• Passage provided:

*** Begin section ***

New York residents may be interested in an Illinois woman who sued her doctor for "wrongful pregnancy" after a procedure meant to sterilize her failed. The medical malpractice suit claims that the woman's tubal ligation procedure in 2008 was botched. She became pregnant about six months after the surgery. The child was born with sickle cell disease, which is caused by genes that both the woman and her husband carry. She says she had wanted the procedure in part to prevent having another child with the disease after her second oldest son was born with the condition.
Experts say it is possible in rare instances for women to become pregnant after having their tubes tied. However, the woman's attorney says this case is different because the woman only has one ovary. Her right ovary was removed in a medical procedure when she was 12 years old. As a result, the doctor only needed to tie her left Fallopian tube. The suit claims that he tied the right tube instead.
The woman is suing the doctor for personal injury, emotional distress, lost wages and the expense of raising a child with a genetic disorder. She described the pregnancy and delivery as very difficult. Attorneys for the physician have argued that Illinois state law doesn't allow parents to sue for the costs of raising a child with a medical condition after undergoing a sterilization procedure. However, on Feb. 26, an appellate court disagreed with that decision and ruled that the suit could move forward.
The woman's own attorney admitted that she nearly didn't take the case because suing a doctor for failed sterilization is generally not successful. The procedure can fail without any medical malpractice. However, the allegation that this doctor only needed to tie one tube and tied the wrong one makes this case different from others.

*** End section ***

• Record set:
*** Begin section ***

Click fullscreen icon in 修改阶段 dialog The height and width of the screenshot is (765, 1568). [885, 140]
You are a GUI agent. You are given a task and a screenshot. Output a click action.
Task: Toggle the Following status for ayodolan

*** End section ***
*** Begin section ***

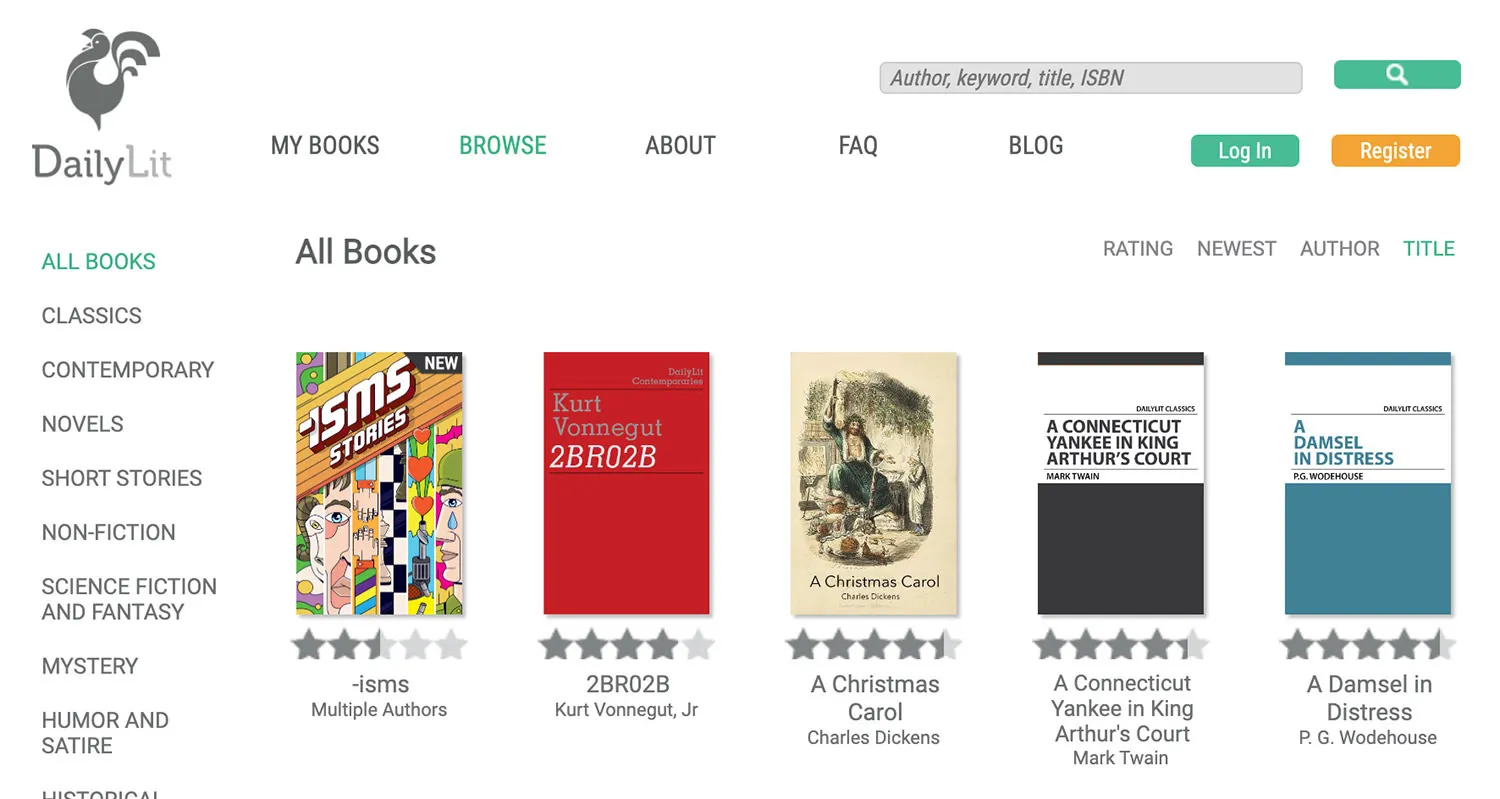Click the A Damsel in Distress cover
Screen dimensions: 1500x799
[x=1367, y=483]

*** End section ***

• Set of tasks:
**1)** From the article about the wrongful pregnancy lawsuit, list everything the woman is suing the doctor for.
**2)** According to the article about the wrongful pregnancy lawsuit, why does the woman's attorney consider this case different from other failed sterilization cases?

• List of solutions:
**1)**
- Personal injury
- Emotional distress
- Lost wages
- The expense of raising a child with a genetic disorder

**2)** The woman has only one ovary because her right ovary was removed when she was 12, so the doctor needed to tie only her left Fallopian tube. The suit claims he tied the right tube instead.